[okl4-developer] Linux hello_world howto
Remy Gottschalk
rgottschalk at linagora.com
Wed Mar 26 01:07:05 EST 2008
In my quest in understanding the OKL4 project I've done the following
howto. Since it may be useful to some other people i am posting it. Of
course it is mainly a rewrite of what was posted in the mailing list but
it may be a little more convenient this way. Of course fell free to
correct or ameliorate this. (It worked for me so it shouldn't be so wrong
:) )
-----------------
Linux Hello world
-----------------
We are going to integrate a simple application running on to of the
paravirtualized Linux to the OKL4 framework. We want to make it built and
put in the final image by SCons when we call build.py.
1 The program
We will use this program :
# cat hello.c
int main(int ac, char *av[])
{
write (1, "Hello_World\n", 12);
return 0;
}
With this Makefile :
# cat Makefile
all: hello
install:
install hello $(PREFIX)/bin
2 The structure
Our hello world program must go in linux/apps/[Application name]
# ls linux/apps/hello
Makefile hello.c
Note : The folder's name is pretty important since we'll use it when
finally building.
3 SCons
OKL4's framework use SCons as building environment. Thus we will create a
SConscript file to wrap our Makefile and link it to the whole building
process.
#touch linux/apps/hello/Sconscript
#ls linux/apps/hello/
Makefile SConscript hello.c
4 SConscript
This script will define the building and installation commands for our
program. As every SCons script it is written with Python.

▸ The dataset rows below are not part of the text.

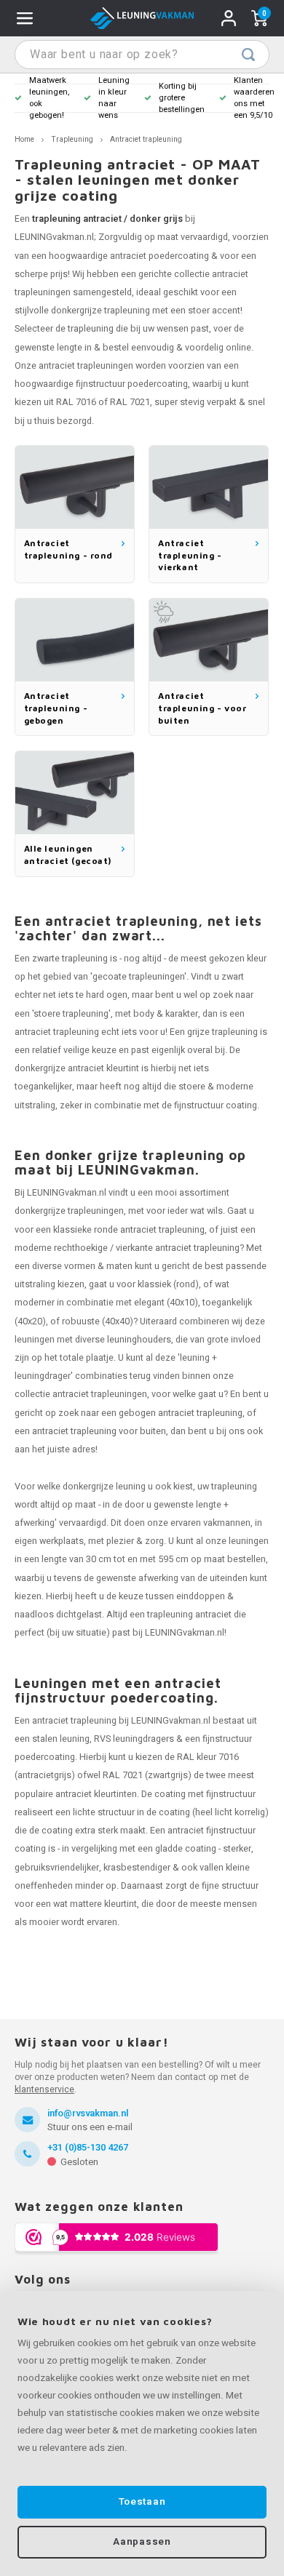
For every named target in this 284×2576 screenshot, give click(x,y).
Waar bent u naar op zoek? (248, 54)
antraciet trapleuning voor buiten (99, 1431)
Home (24, 139)
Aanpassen (141, 2542)
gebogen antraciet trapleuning (180, 1413)
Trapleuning (72, 139)
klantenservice (44, 2089)
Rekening (228, 18)
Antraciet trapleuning (146, 139)
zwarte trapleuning (70, 958)
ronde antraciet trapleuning (149, 1229)
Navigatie (24, 18)
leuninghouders (139, 1339)
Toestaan (142, 2502)
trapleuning (91, 328)
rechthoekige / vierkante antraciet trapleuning (147, 1248)
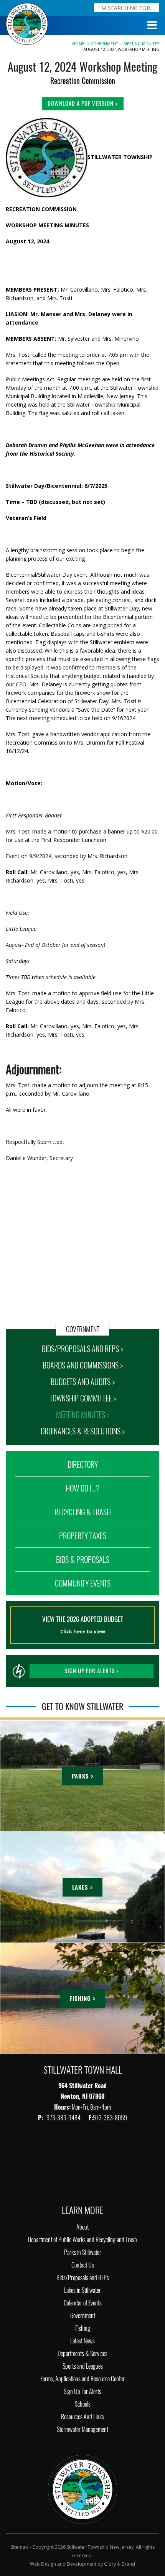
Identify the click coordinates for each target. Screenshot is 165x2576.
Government (104, 43)
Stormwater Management (82, 2429)
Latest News (82, 2341)
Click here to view (82, 1631)
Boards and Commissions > (83, 1365)
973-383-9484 (64, 2118)
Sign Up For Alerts (82, 2391)
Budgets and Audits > (83, 1382)
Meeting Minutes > (82, 1414)
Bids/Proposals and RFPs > (82, 1349)
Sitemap (19, 2547)
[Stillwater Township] (82, 2489)
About (82, 2227)
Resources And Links (82, 2417)
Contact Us (82, 2265)
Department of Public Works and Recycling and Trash (82, 2240)
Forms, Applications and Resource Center (82, 2379)
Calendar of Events (83, 2303)
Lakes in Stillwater (82, 2290)
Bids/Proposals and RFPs (82, 2278)
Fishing (82, 2328)
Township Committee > (83, 1398)
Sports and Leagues (83, 2366)
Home (78, 43)
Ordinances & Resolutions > (83, 1431)
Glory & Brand (119, 2564)
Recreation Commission (82, 80)
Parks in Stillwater (82, 2252)
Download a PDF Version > (83, 103)
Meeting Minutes (141, 43)
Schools (83, 2404)
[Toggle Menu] (152, 25)
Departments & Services (82, 2354)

It includes the following steps :
Environment variables importation.
Build and install path definitions (respectively build/linux/[App name]/
and build/linux/install/)
Build and install commands definitions
Install command return (which depends on the building command)

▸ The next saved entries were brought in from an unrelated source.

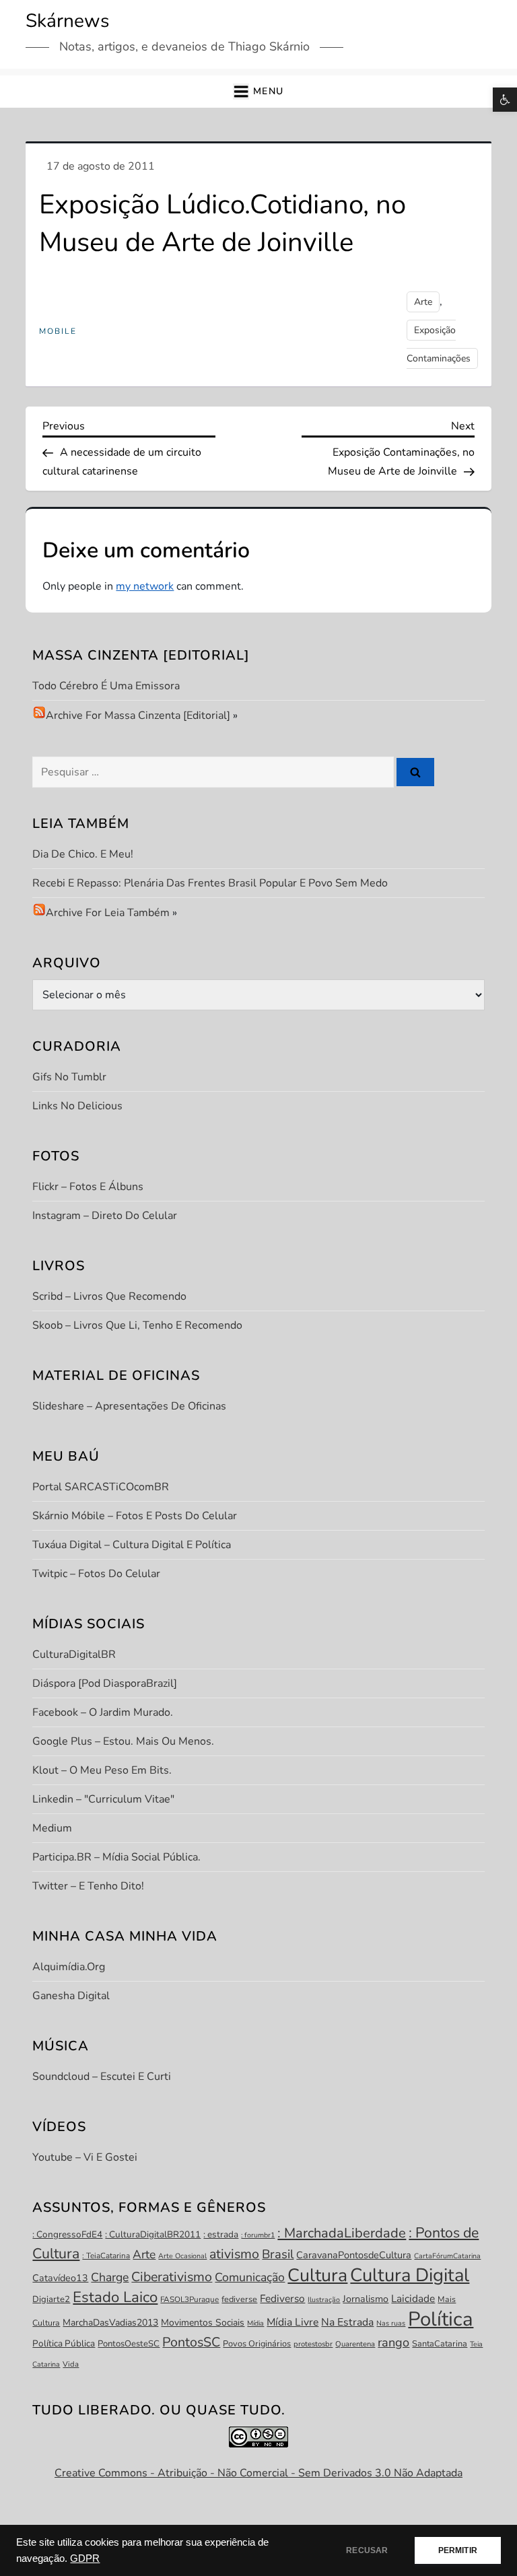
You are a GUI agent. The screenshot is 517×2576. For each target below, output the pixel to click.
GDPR (85, 2558)
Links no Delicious (77, 1106)
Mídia (255, 2323)
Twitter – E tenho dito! (88, 1886)
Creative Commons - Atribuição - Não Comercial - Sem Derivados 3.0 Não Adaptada (258, 2473)
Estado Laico (115, 2297)
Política (440, 2318)
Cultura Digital (409, 2275)
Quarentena (355, 2344)
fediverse (239, 2299)
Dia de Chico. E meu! (82, 854)
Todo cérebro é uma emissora (106, 685)
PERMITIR (457, 2550)
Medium (52, 1828)
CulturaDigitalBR (74, 1654)
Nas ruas (390, 2323)
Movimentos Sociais (202, 2322)
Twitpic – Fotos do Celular (96, 1573)
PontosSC (191, 2342)
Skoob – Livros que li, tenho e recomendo (137, 1325)
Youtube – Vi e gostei (84, 2157)
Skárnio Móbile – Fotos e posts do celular (134, 1515)
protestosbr (313, 2344)
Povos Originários (257, 2344)
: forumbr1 (258, 2235)
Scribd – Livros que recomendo (109, 1296)
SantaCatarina (439, 2344)
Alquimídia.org (68, 1966)
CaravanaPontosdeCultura (353, 2255)
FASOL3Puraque (189, 2299)
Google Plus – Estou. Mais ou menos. (123, 1741)
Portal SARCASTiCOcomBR (100, 1487)
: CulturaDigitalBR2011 (153, 2234)
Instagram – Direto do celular (104, 1215)
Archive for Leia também (108, 912)
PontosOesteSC (129, 2344)
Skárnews (67, 21)
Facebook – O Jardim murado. (102, 1712)
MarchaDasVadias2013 (110, 2322)
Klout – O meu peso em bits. (102, 1770)
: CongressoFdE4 (67, 2234)
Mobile (58, 331)
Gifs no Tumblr (69, 1077)
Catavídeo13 (60, 2278)
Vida (71, 2364)
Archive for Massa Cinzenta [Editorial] (138, 715)
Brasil (278, 2254)
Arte (423, 301)
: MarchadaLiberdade (341, 2233)
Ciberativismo (171, 2277)
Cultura (317, 2275)
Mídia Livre (292, 2322)
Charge (110, 2277)
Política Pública (63, 2343)
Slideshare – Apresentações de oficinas (129, 1406)
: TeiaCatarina (106, 2255)
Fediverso (282, 2298)
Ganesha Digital (71, 1995)
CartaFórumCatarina (447, 2256)
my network (145, 586)
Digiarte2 (51, 2299)
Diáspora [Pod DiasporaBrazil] (104, 1683)
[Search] (415, 772)
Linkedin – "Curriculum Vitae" (103, 1799)
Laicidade (413, 2298)
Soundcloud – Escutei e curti (101, 2076)
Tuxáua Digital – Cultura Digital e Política (131, 1544)
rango (393, 2342)
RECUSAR (367, 2550)
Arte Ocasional (182, 2256)
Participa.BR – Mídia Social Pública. (116, 1857)
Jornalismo (365, 2299)
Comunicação (250, 2277)
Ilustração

#cat linux/apps/hello/SConscript
Import("*")
import os
build_dir = Dir(env.builddir + "/hello").abspath
inst_dir = Dir(env.builddir + "/install").abspath
def b(file_name):
return os.path.join(build_dir, file_name)
def i(file_name):
return os.path.join(inst_dir, file_name)
env.scons_env["MAKE"] = "make"
hello = env.Command(b("hello"),
[] ,
"PREFIX=%s ZLIB=no $MAKE -j %d -C linux/apps/hello"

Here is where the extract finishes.